1a. Make a logistic regression model

relating the probability an iris has Species='virginica' to its 'Petal.Length' and classifying irises as 'virginica' or not 'virginica' (i.e. 'versicolor').

1b. Do some work with logistic regression by hand.

Consider the logistic regression model, $P(y _i = 1) = \frac{1}{1 + e^{-(\mathbf{w x} + b)}}\,.$

Logistic regression is named after the log-odds of success, $\ln \frac{p}{1 - p}$, where $p = P(y_i = 1)$. Show that this log-odds equals $\mathbf{w x} + b$. (That is, start with $\ln \frac{p}{1 - p}$ and connect it in a series of equalities to $\mathbf{w x} + b$.)

... your Latex math in a Markdown cell here ...

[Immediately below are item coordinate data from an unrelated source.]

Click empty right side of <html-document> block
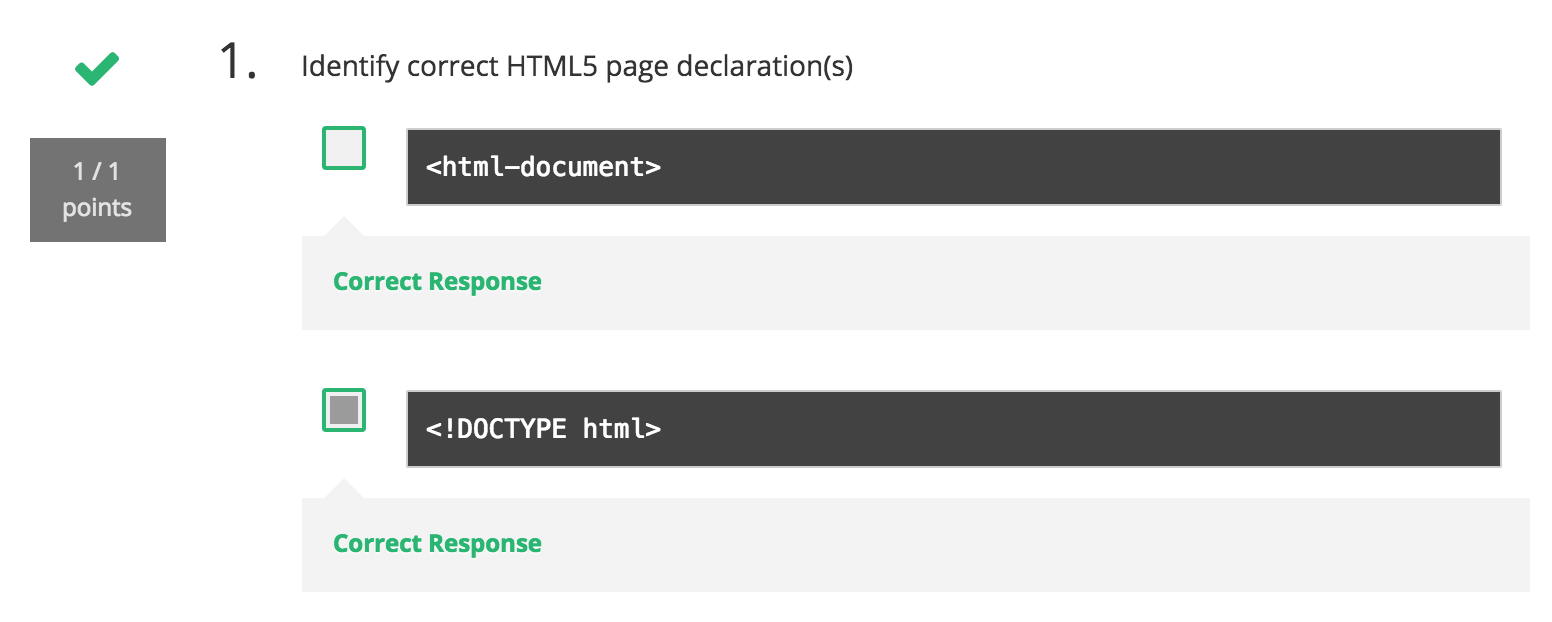Viewport: 1552px width, 622px height. click(1080, 167)

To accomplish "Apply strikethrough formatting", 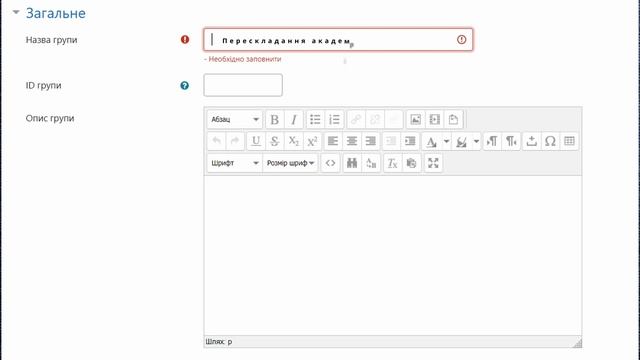I will coord(275,141).
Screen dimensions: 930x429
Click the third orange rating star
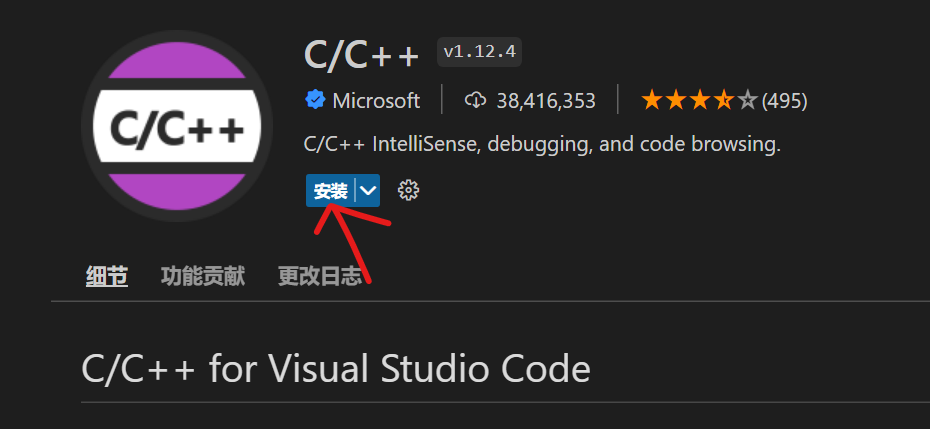click(701, 100)
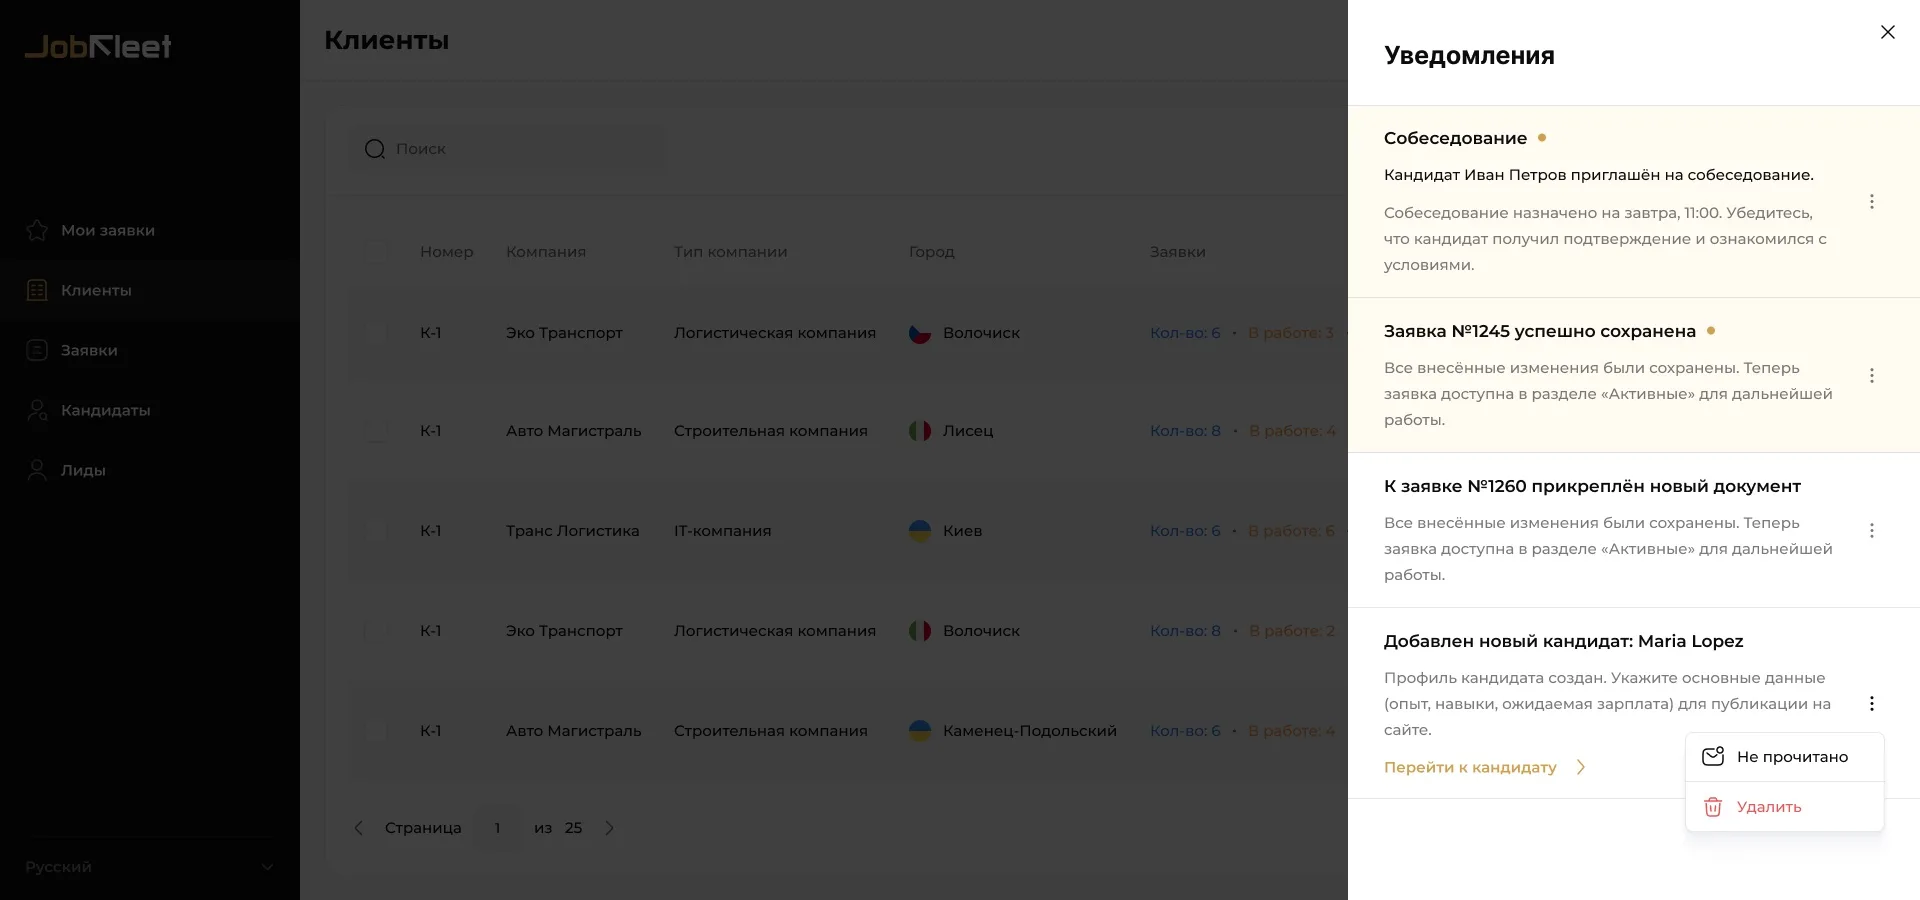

$\begin{align*} % In this Latex context, "&" separates columns and "\\" ends a line. \ln \frac{p}{1 - p} & = ...\\ & = ...\\ & = ...\\ & = ...\\ & = \mathbf{w x} + b\\ \end{align*} $

1c. Do some more work with logistic regression by hand.

I ran some Python/scikit-learn code to make the model pictured here:

From the image and without the help of running code, match each code line from the top list with its output from the bottom list.

  1. model.intercept_
  2. model.coef_
  3. model.predict(X)
  4. model.predict_proba(X)[:, 1]

A. array([0, 0, 0, 1]), B. array([0.003, 0.5, 0.5, 0.997]), C. array([5.832]), D. array([0.])

2. Decision tree

2a. Make a decision tree model on a Titanic data set.

Read the data from http://www.stat.wisc.edu/~jgillett/451/data/kaggle_titanic_train.csv.

These data are described at https://www.kaggle.com/competitions/titanic/data (click on the small down-arrow to see the "Data Dictionary"), which is where they are from.

2b. Which features are used in the (max_depth=2) decision-making? Answer in a markdown cell.

2c. What proportion (in the cleaned-up data) of females survived? What proportion of males survived?

Answer in two sentences via print(), with each proportion rounded to three decimal places.

Hint: There are many ways to do this. One quick way is to find the average of the Survived column for each subset.

2d. Do some decision tree calculations by hand.

Consider a decision tree node containing the following set of examples $S = \{(\mathbf{x}, y)\}$ where $\mathbf{x} = (x_1, x_2)$:

((4, 9), 1)

((2, 6), 0)

((5, 7), 0)

((3, 8), 1)

Find the entropy of $S$.

2e. Do some more decision tree calculations by hand.

Find a (feature, threshold) pair that yields the best split for this node.